De 1843 à 1962, que de coups de pioche et de sueur avec des fortunes diverses. Quand nous avons quitté l’Algérie que nous avions défrichée, l’un de mes cousins SCHNEIDER piochait lui-même sa terre au même rythme que les deux ouvriers qu’il employait ! Bref, je vous épargne les étapes qui font de moi un des innombrables arrière-arrière petits-fils du grand Philippe né en 1789, soldat de la Grande Armée au 27ème de ligne et détenteur de la médaille de Sainte-Hélène ( et j’aimerais bien savoir qui détient actuellement le cadre contenant le diplôme et la médaille pour en faire une bonne reproduction photographique, avant que le temps n’efface tout). Vous retrouverez dans le premier tome le récit de Mady SCHNEIDER concernant le même Philippe- grand procréateur devant l’Eternel- puisqu’elle est aussi de sa descendance.

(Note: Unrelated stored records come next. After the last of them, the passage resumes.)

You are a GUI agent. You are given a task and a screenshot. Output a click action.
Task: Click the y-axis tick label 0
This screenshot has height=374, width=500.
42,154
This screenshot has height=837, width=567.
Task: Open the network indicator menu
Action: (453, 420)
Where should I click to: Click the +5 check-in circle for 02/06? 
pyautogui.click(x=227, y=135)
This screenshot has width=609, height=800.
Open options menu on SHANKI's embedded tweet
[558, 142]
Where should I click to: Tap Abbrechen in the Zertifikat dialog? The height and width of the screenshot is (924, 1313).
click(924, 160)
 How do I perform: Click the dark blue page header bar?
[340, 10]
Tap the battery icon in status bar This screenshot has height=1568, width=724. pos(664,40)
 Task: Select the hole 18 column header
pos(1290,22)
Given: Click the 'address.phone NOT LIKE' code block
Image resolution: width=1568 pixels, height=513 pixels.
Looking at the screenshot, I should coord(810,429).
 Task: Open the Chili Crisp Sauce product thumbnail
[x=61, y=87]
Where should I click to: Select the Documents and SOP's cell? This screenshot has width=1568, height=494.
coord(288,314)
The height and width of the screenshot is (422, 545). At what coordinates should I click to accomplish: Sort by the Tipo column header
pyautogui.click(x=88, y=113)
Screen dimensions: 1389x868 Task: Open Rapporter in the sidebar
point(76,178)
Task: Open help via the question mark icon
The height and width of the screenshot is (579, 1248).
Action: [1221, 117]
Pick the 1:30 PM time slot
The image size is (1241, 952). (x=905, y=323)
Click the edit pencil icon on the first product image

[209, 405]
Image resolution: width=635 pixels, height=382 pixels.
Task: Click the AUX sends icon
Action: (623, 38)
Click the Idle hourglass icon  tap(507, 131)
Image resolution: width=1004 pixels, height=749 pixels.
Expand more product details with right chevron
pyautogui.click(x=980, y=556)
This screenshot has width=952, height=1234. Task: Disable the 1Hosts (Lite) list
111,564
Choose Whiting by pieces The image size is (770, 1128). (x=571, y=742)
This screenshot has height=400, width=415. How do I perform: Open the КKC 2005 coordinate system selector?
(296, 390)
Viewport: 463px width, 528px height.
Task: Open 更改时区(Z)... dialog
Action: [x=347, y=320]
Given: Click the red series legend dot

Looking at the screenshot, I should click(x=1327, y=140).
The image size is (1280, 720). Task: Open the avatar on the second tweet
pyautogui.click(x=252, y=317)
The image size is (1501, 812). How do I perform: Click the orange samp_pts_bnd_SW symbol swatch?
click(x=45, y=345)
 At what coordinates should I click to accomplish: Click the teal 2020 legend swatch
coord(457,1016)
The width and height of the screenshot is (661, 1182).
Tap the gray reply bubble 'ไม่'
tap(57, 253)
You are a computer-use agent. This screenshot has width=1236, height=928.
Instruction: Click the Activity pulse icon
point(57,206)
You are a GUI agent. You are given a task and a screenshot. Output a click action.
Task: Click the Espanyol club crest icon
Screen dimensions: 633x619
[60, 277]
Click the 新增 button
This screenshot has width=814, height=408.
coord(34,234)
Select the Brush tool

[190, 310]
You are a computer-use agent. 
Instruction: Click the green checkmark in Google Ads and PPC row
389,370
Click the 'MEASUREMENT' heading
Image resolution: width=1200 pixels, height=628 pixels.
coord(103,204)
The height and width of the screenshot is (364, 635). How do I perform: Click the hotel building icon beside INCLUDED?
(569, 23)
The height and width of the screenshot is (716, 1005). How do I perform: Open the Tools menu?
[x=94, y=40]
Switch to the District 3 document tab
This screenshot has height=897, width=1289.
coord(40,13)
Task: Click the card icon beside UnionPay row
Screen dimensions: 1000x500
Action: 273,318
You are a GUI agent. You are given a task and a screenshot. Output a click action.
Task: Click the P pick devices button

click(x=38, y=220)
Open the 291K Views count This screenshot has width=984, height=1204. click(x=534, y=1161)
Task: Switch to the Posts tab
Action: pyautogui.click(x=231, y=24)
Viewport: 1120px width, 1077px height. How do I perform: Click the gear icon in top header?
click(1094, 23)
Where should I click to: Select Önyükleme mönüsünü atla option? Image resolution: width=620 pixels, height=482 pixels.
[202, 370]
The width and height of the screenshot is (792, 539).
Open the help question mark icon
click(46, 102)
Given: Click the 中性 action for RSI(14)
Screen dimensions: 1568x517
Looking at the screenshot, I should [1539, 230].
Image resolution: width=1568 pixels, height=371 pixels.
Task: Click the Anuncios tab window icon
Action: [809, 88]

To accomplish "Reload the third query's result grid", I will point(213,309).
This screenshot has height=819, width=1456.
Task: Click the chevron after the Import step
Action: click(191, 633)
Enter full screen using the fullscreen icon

Du côté de mon père GOMÈS Louis Paul, le récit est plus bref parce qu’il y a un grand vide avant l’apparition d’Isidore, défricheur dans les treize premières familles du « centre de peuplement » de STAOUÉLI mais, faute de documents, la mémoire familiale a conservé le souvenir de la présence des GOMÈS ou GOMÈZ, bien avant l’arrivée des Français en 1830, sur le PENON (*) où ils avaient un comptoir de commerce puis une fabrique de cigares. La lettre finale de mon nom détermine l’origine espagnole avec « z » ou portugaise avec « s ». Et là, mystère ou fantaisie de l’Etat Civil ? (cela s’est vu fréquemment, même en France métropolitaine.)

Je suis donc plus Pied Noir que les Pieds Noirs !


Repartons donc d’Isidore, présent à la création de STAOUÉLI . Il épouse Pauline THOMASIN, en 1867, et ils ont un fils trois ans plus tard : Jules, Thomas, Grégoire né le 12 janvier 1870, mon grand-père, qui, hélas, meurt très jeune à 36 ans, le 17 novembre 1906, laissant ma grand-mère Elise AUBARESSY veuve à 27 ans, avec la charge de deux enfants jeunes : Louis Paul né le 8 novembre 1894 alors âgé de 12 ans, et Firmin Jules, né le 27 février 1897, âgé de 9 ans. Que d’années difficiles pour cette jeune femme seule ! Puis, les enfants devenus grands, c’est la guerre qui les éloigne encore, années terribles après lesquelles on vit s’ériger des monuments aux morts dans tous les villages. « Mort pour la France » répète une voix à l’appel de chacun des noms gravés dans le marbre, les noms des enfants pauvres dont elle s’est débarrassée, des récalcitrants et des révolutionnaires aussi, et ceux de tout le pourtour méditerranéen et même des Allemands et des Suisses.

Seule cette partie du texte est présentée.